• The request:
Show all lines below that contain the string "every". Case counts.

<<<<

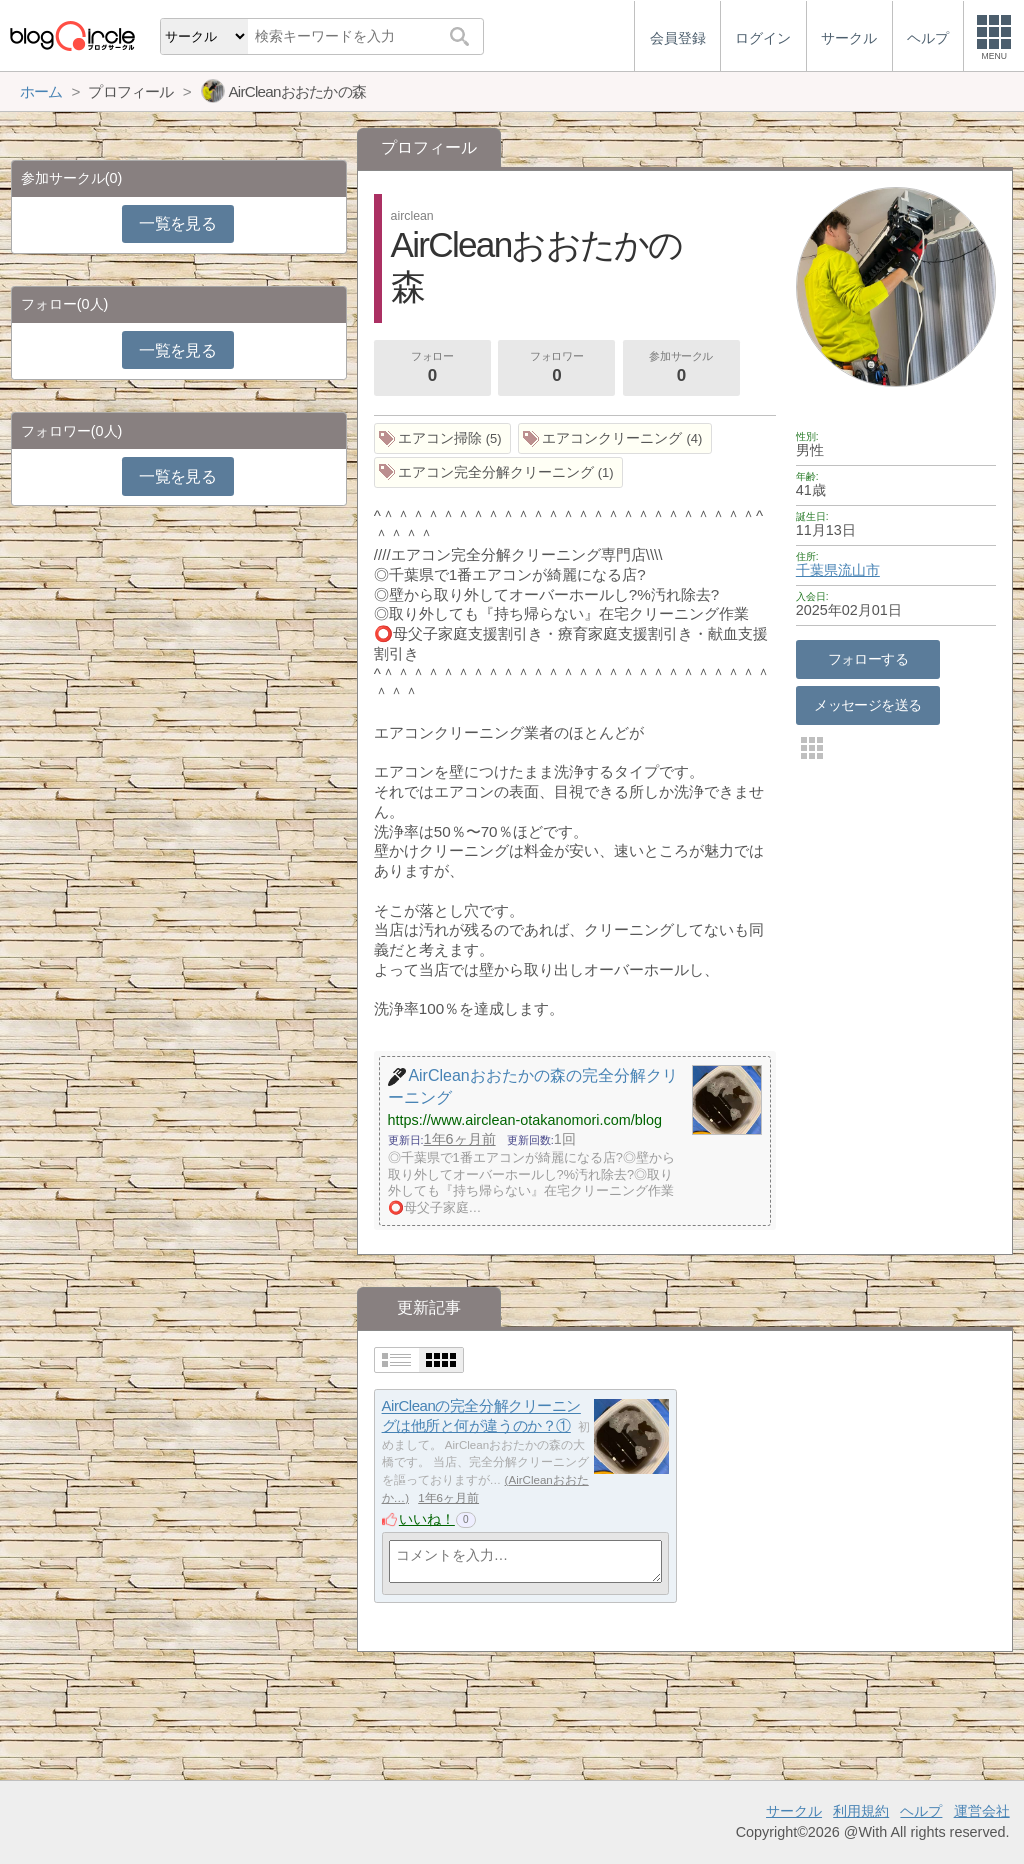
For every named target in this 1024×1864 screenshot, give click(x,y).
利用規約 (861, 1811)
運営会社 (982, 1811)
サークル (794, 1811)
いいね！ (427, 1519)
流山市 (859, 570)
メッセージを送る (867, 705)
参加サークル (681, 369)
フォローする (868, 659)
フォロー (432, 369)
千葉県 (817, 570)
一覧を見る (177, 223)
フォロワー (557, 369)
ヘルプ (921, 1811)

>>>>

• Solution:
For every named target in this 1024×1864 screenshot, give click(x,y).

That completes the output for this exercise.